Los chicos normales nos obligan a vivir en alerta permanente y cuestionan las bases más elementales de los Estados democráticos. La seguridad ha dejado de ser una cuestión de política "interior" y el reto será poder mantener intactos derechos y libertades que servían de definición a la vieja Europa. La pretendida fractura entre Oriente y Occidente amenaza con convertirse en una herida abierta y sangrante.

Tener la piel más oscura de lo habitual, portar mochila, ir más abrigado de la cuenta en el mes de julio... Convertirse en sospechoso puede resultar tan fácil como matar.

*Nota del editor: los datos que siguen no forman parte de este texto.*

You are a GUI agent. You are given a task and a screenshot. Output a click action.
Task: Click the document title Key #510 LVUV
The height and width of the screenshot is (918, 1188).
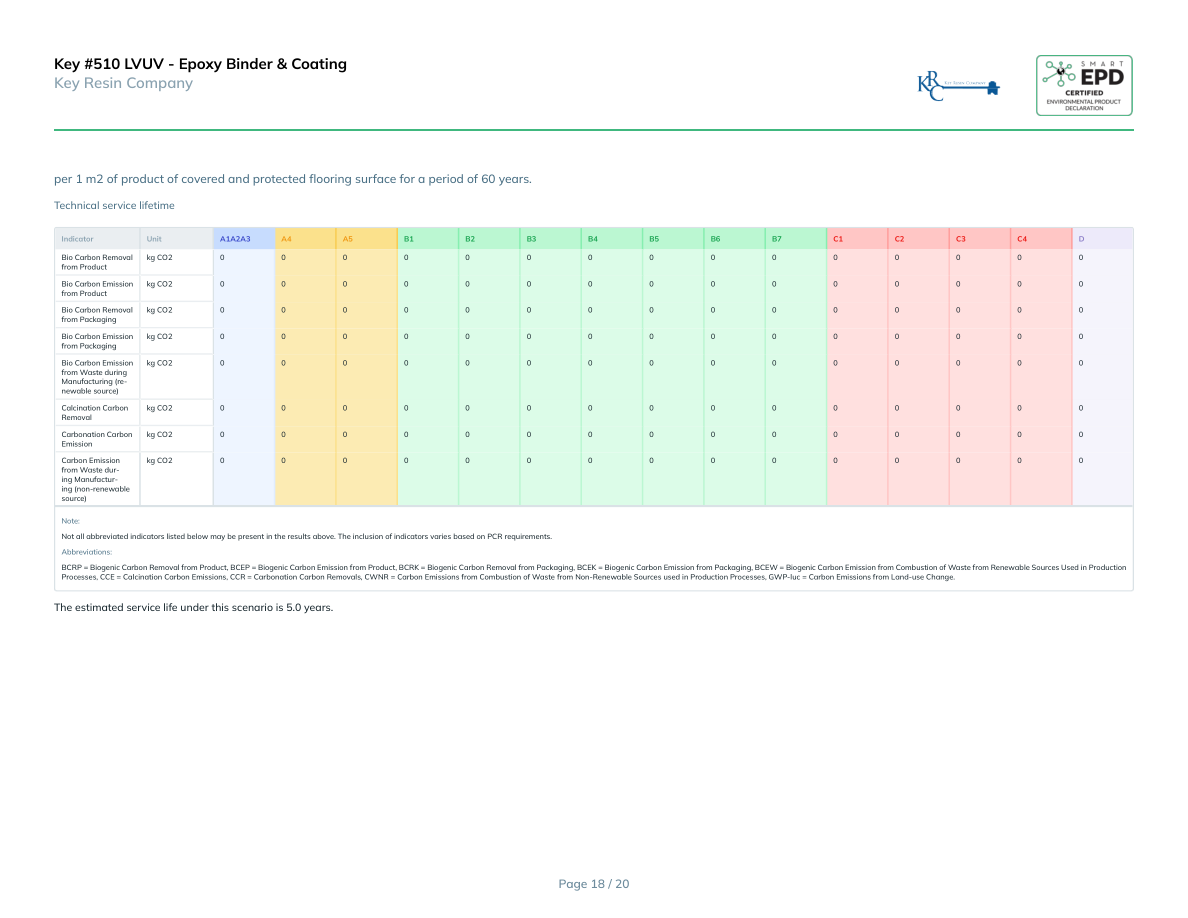point(200,64)
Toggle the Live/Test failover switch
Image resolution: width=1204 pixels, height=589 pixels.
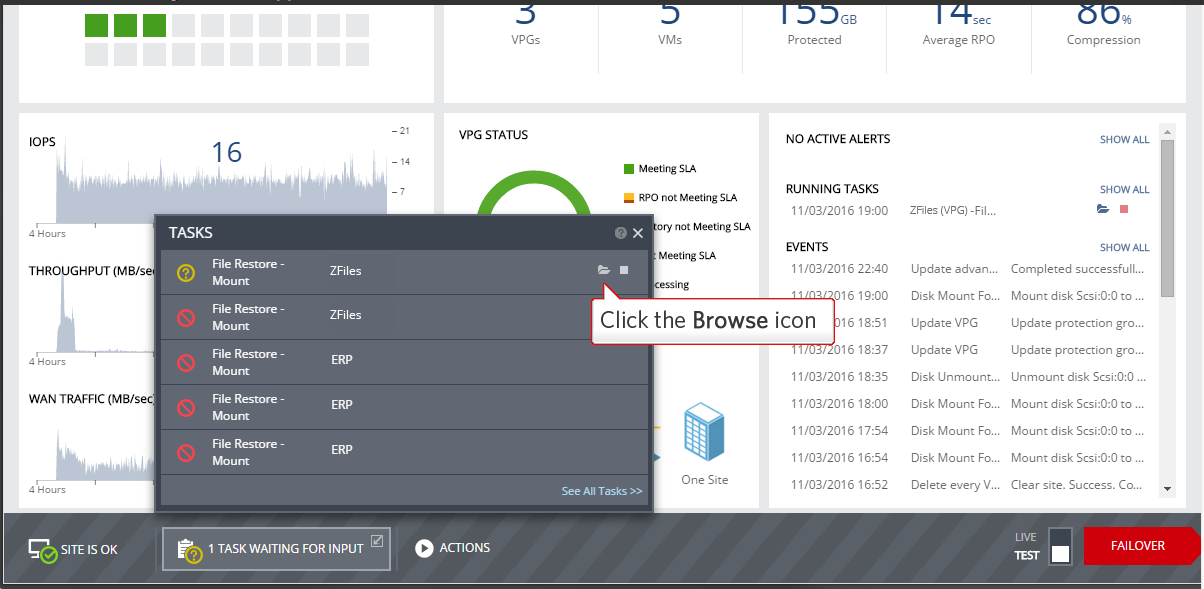[1060, 546]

Más allá de la masacre, acabar con la confianza hasta el punto de hacer mudar a los ciudadanos su forma habitual de vida, consiste en el lado más refinado de las victorias momentáneas de los terroristas. Después de la tragedia de Madrid, durante meses, la visión de una mochila sin dueño aparente hacía saltar las alarmas incluso en ciudades tan aparentemente alejadas del campo de batalla terrorista como Zamora.

La noche del Jueves Santo de 2004, poco antes del cántico del Miserere, una bolsa descuidada en un lateral de las gradas del coro provocó la histeria entre un grupo de cantores. Fue un incidente en apariencia irrelevante pero que ilustra adecuadamente el recelo instalado en los subconscientes. Habremos de vivir en ese estado de alerta permanente puede que para siempre, como reconocieron las autoridades londinenses la tarde siguiente a los atentados del 7-J.

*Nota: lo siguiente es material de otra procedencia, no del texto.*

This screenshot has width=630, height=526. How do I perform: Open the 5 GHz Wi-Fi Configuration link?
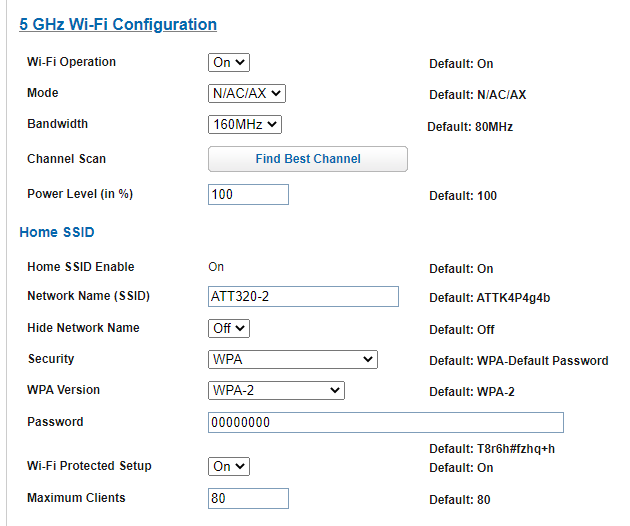pyautogui.click(x=118, y=25)
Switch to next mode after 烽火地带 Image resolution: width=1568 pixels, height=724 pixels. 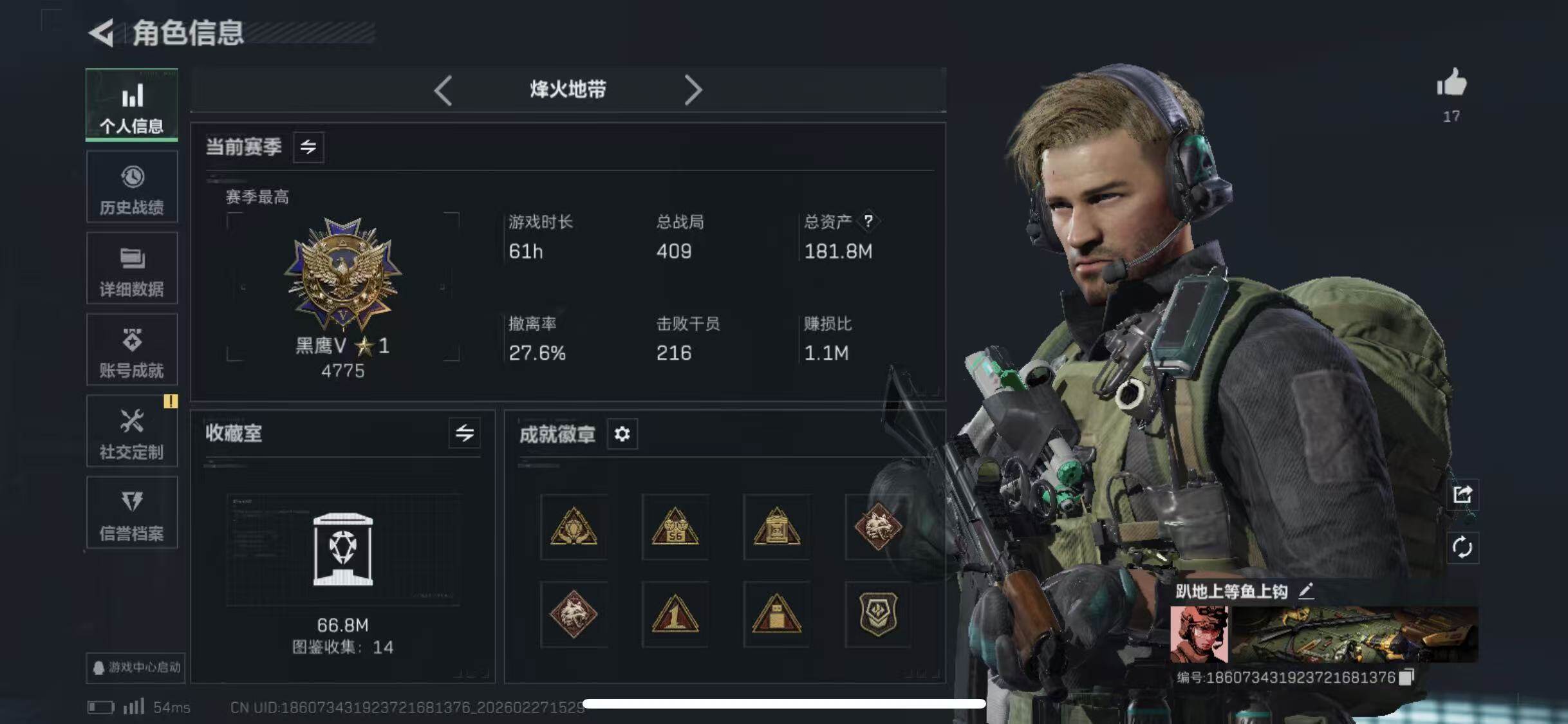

En el civilizado país de los policías desarmados hay orden de tirar a matar y un pakistaní abatido en el metro de Londres ha muerto con la expresión «de un conejo asustado». Quizá sólo fuera un chico normal. Un muchacho con una vida aparentemente convencional. Como los matrimonios de etarras que planean los atentados mientras sus hijos juegan en el jardín del chalé en un pueblo del sur de Francia. Eso es lo escalofriante. Hasta los asesinos tienen vida doméstica: hacen la compra, ponen la lavadora y saludan a sus vecinos antes de subirse a un vagón de tren y hacerlo saltar por los aires.